But don’t we actually do these things every day with our available technology?
The Path From Apple’s Newton to Evernote
The basic idea was really simple. We figured that no one is really fully satisfied with our normal brains, with our normal memory. Everyone wants a better brain. And a few years ago, it looked like technology was finally at a point where it would be viable to try to build a service to be your secondary brain – your external brain.
This in some sense what Andy Clark means by Extended Cognition.
We view ourselves as a mind limited within a body. Subjectively, we generally feel like we’re located behind our eyes, between our ears. This is the self perceives with the senses and controls the motor apparatus.
There are several hard questions about this sense of consciousness. What exactly is it? Where is it located? Does it really exist in a physical sense or is it just an illusion, a byproduct of a complex functioning brain? Is it unique to brains or could a computer possess it? Animals? Is it dependent on language?
In 1998, Andy Clark and David Chalmers proposed what I think turns out to be a new and useful perspective. Instead of the disembodied mind of Descarte’s dualism or the embodied mind of Lakoff’s neurobiological conception, they place the mind across both the brain and its extended environment. It had seemed to me over the last few years that there had to be some reality to the conceptual world. I think this was Plato’s intuition as well, but he didn’t have a good metaphor for understanding why, for example, mathematics is real. The embodied mind exists in a world where math works, so the metaphor of math is a useful mental model in the brain. But on reflection, it seems that these metaphors have a fuzzy boundary and aren’t purely interior. When I read and become absorbed in the text or listen to music and see the patterns of sound, I lose my sense of being located in my head. Flow, according to Csikszentmihalyi is that sense of immersion when the boundary of self dissolves.

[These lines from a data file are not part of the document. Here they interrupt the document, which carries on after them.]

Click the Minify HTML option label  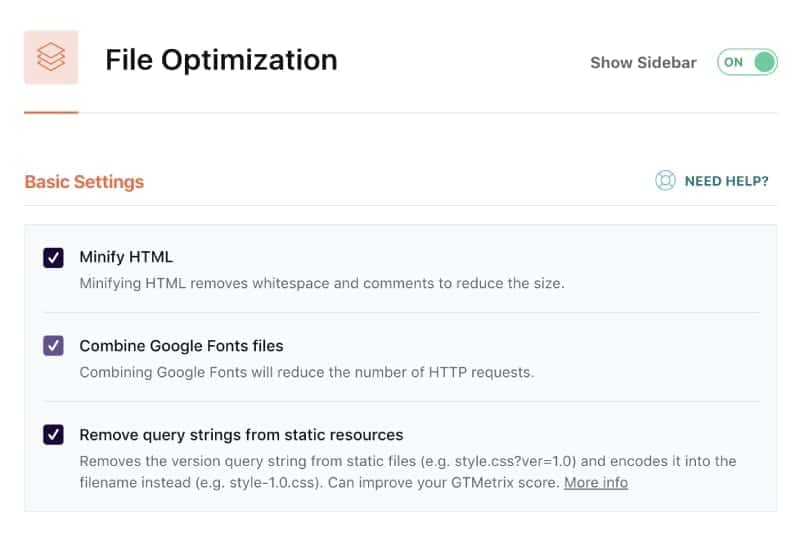(x=126, y=258)
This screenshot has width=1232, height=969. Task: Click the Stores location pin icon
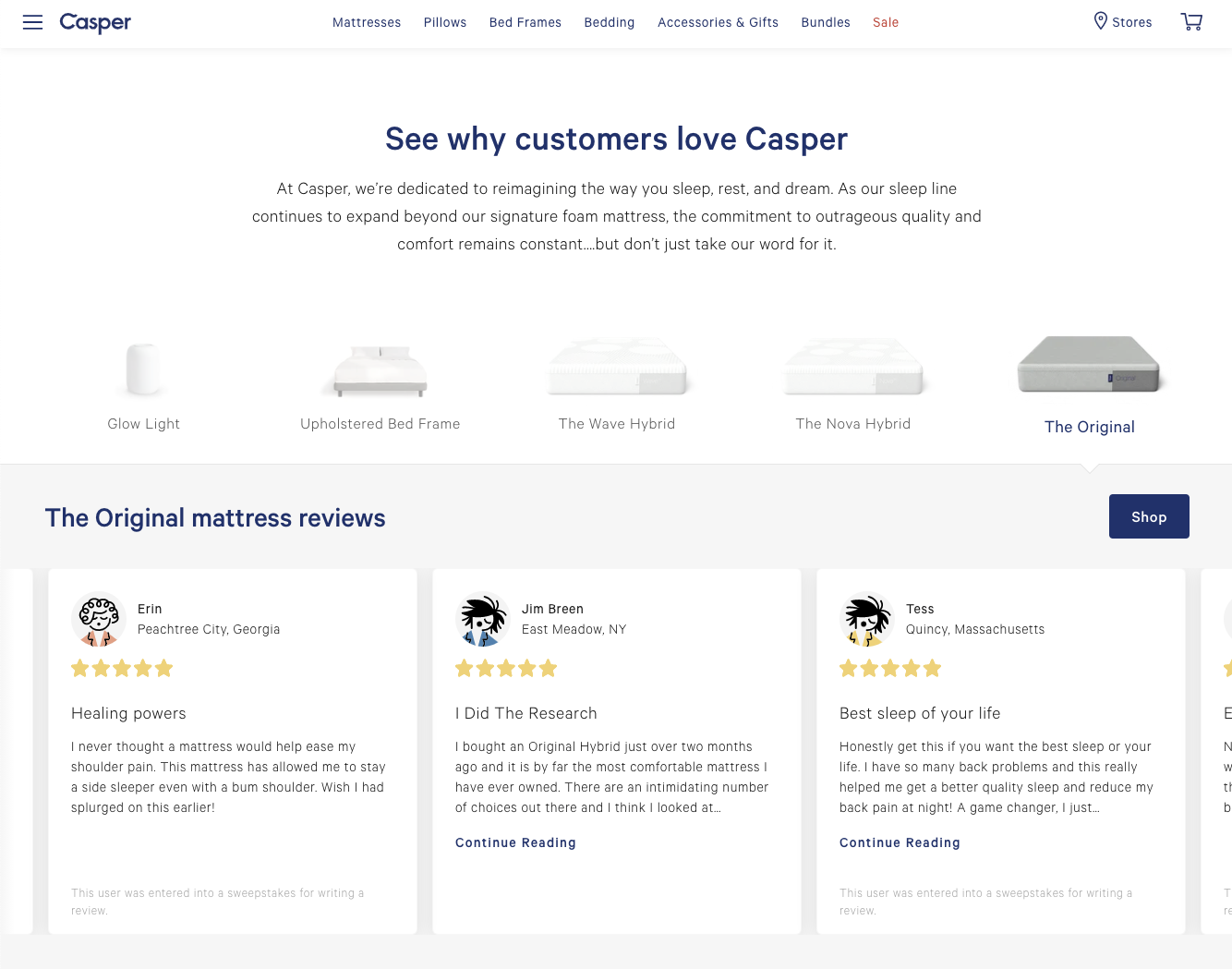[1100, 21]
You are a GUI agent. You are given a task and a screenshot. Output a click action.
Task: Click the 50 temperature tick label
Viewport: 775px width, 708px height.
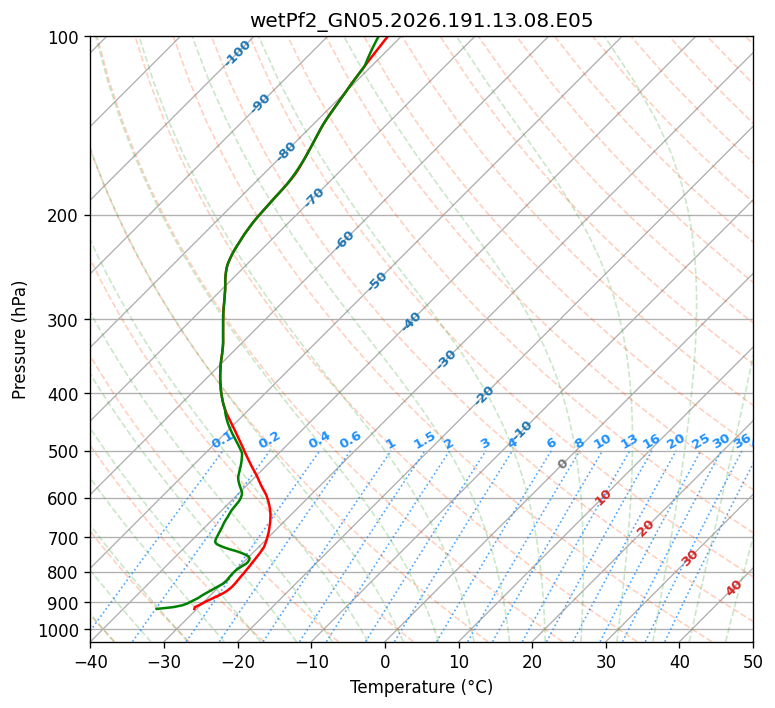pyautogui.click(x=753, y=661)
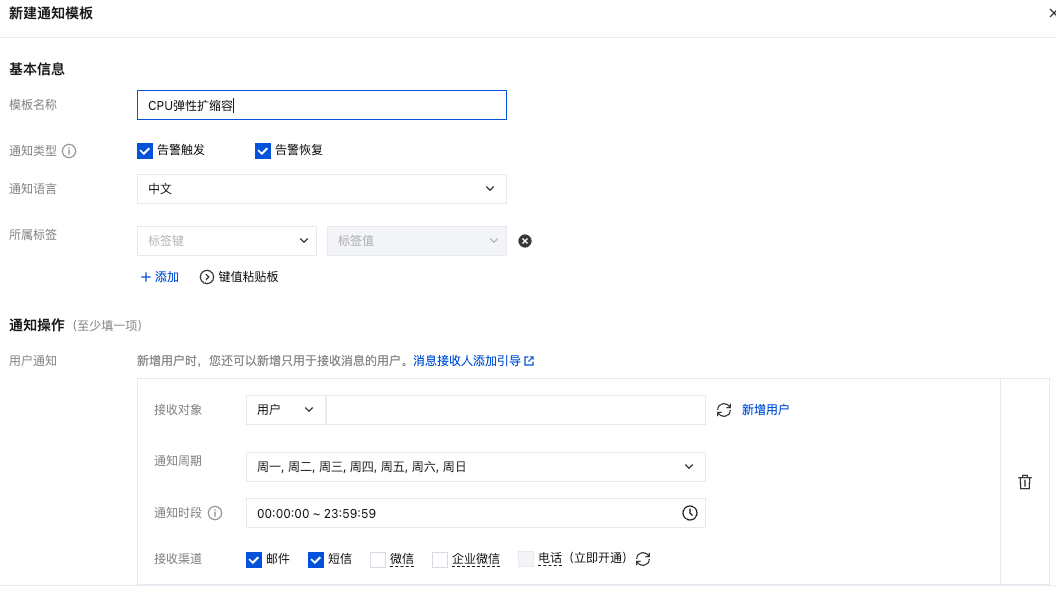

Extending the location of consciousness, the mind, to include objects outside of the borders of the body leads to some interesting ways to look at clarifying values and making decisions. In essence, once the borders of in here and out there are made less absolute, then it becomes easier to understand how abstractions and concepts can be influential in the real world.
And it blurs the line between self and object- whether computer or notebook. Self and other people and organizations. A broader sense of identity.